Os EUA, para equilibrar o jogo de influências no Oriente Médio, concordaram, e assim o Irã se tornou o único país além dos EUA a operar o mais poderoso caça interceptador já construído até então – o Grumman F-14 Tomcat, um caça com asas de geometria variável bastante veloz e armado com o AIM-54 Phoenix, um míssil ar-ar de longo alcance.

Em fevereiro de 1979, os radicais islâmicos se revoltaram contra o governo do Xá, sequestraram 52 americanos na embaixada americana em Teerã e levaram o aiatolá Ruhollah Khomeini ao poder, transformando o Irã, de aliado americano, a um de seus mais radicais inimigos no Oriente Médio.

A partir daí, os americanos fizeram o que puderam para manter em terra os Tomcat iranianos.
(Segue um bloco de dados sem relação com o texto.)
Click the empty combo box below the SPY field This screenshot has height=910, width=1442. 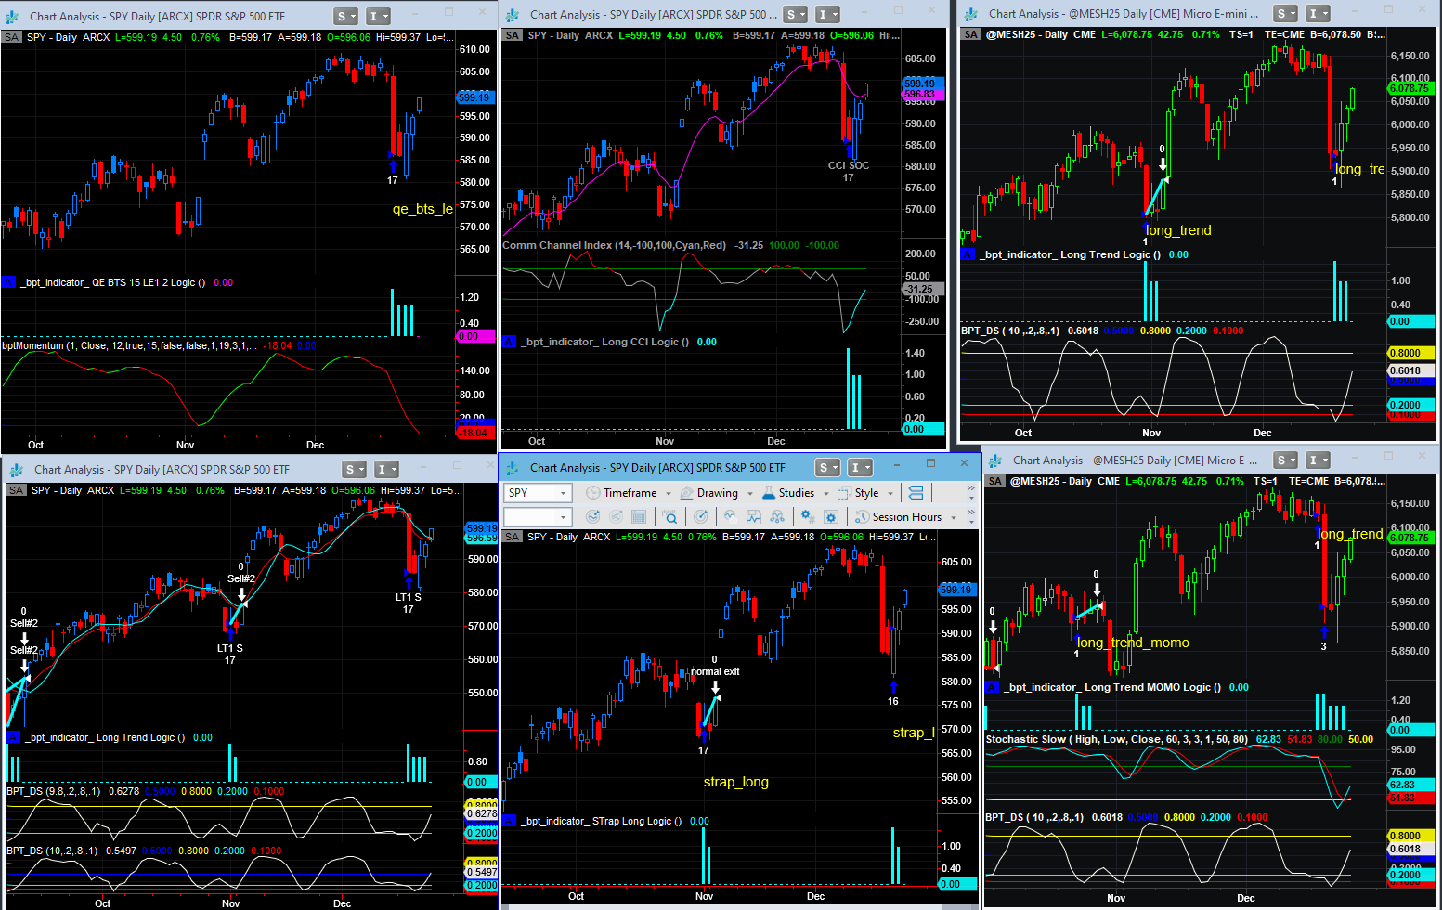pos(531,517)
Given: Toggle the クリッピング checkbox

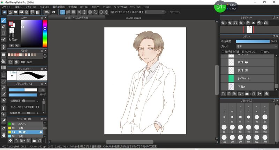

No entanto, com engenhosidade e audácia, o Irã conseguiu manter boa parte de seus F-14 em condições de voo – em alguns casos, parece que conseguiu até melhorá-los. Os caças de asas de geometria variável voaram missões em diversos conflitos, e ocasionalmente enfrentaram aviões americanos.

A escolha iraniana

A partir do projeto do F-111B, malsucedido como caça naval, a Grumman manteve o conceito de geometria variável, os motores TF-30, o radar AWG-9 e o míssil AIM-54 e outras características do projeto e trabalhou numa estrutura menor, mais leve e mais simples.

Esses recursos foram combinados para produzir o primeiro “super-caça” do mundo, um interceptador capaz de enfrentar a maioria das ameaças, o F-14 Tomcat. Foi também o caça mais caro e complexo construído até então.

Não demorou muito, portanto, para que surgissem controvérsias nos EUA como resultado de problemas de desenvolvimento, superação de custos (causada pela inflação desenfreada) e um debate sobre se uma aeronave tão cara era realmente necessária. Como resultado, tanto a Grumman quanto a US Navy começaram a procurar um cliente adicional para compartilhar os custos de desenvolvimento e produção.


Assista ao Vídeo 338 do CANAL ARTE DA GUERRA – F-14 Tomcat do Irã: como estão hoje em dia?


Em outubro de 1971, Grumman iniciou contatos com o governo iraniano, e no mês seguinte, o general Hassan Toufanian foi autorizado a ver informações secretas do F-14. Toufanian era assessor militar do Xá, Vice-Ministro da Guerra e diretor da Indústria de Armas e da Organização de Aquisições Militares.

De acordo com a liderança da IIAF (Imperial Iranian Air Force, o nome à época), já se sabia que o F-14 era o interceptador que procuravam, e foi enviada uma carta ao Pentágono para iniciar o processo de aquisição. No entanto os iranianos deram à McDonnell Douglas uma chance de demonstrar seu Eagle F-15A.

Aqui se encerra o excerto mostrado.